God's Mechanics: How Scientists and Engineers Make Sense of Religion
By: Guy Consolmagno Jossey-Bass / 2007 / Hardcover
In God's Mechanics Brother Guy tells the stories of those who identify with the scientific mindset--so-called "techies"--while practicing religion. A full fledged techie himself, he relates some classic philosophical reflections, his interviews with dozens of fellow techies, and his own personal take on his Catholic beliefs to provide, like a set of "worked out sample problems," the hard data on the challenges and joys of embracing a life of faith as a techie. And he also gives a roadmap of the traps that can befall an unwary techie believer. With lively prose and wry humor, Brother Guy shows how he not only believes in God but gives religion an honored place alongside science in his life. This book offers an engaging look at how--and why--scientists and those with technological leanings can hold profound, "unaprovable" religious beliefs while working in highly empirical fields.
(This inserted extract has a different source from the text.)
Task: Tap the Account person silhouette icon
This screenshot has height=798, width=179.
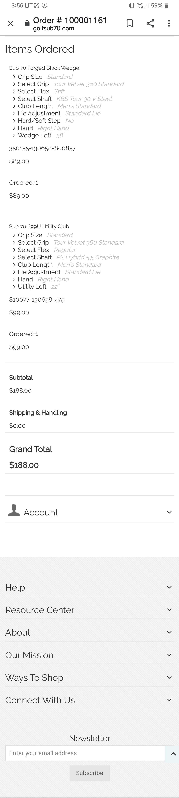Action: 14,510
Through his own experience and interviews with other scientists and engineers who profess faith, Brother Guy explores how religious beliefs and practices make sense to those who are deeply rooted in the world of technology.
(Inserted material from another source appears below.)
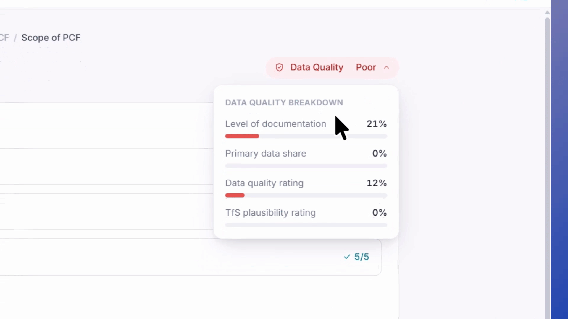
Task: Click the 5/5 checkmark icon
Action: [x=347, y=257]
Sidestepping the acrimony of recent science vs. religion debates, Consolmagno, a Vatican astronomer and self-described "techie," intends that "demonstrating the existence of a lot of people like me, who flourish as scientists while practicing a religion, should be proof enough that science and religion can be perfectly compatible." Combining personal memoir with conversations within the techie world, Consolmagno describes questions about the universe and the meaning of life that attract techies into religious belief and practice, concluding that "techies are not looking for proof. They're looking for confidence." When he tests his initial hypotheses with a survey project, Consolmagno finds that for many religiously-involved techie types, the value of community and moral support may actually be more important than the search for religious answers. As one atheist interviewee puts it, "You think you are selling truth, but your audience has already brought their own truth with them to church. All you are selling them is tech support." Is this all there is to religion? Certainly not for Brother Guy, who defends a specifically Christian and Catholic version of religious truth. Yet Consolmagno's adroit and self-effacing style defuses any suggestion of theological point-scoring, as in his dryly Dilbertian defense of papal infallibility: "Unlike some of the other bosses I've worked for in my life, this one admits that he's only infallible under certain extremely limited conditions." (Nov.) Copyright 2007 Reed Business Information.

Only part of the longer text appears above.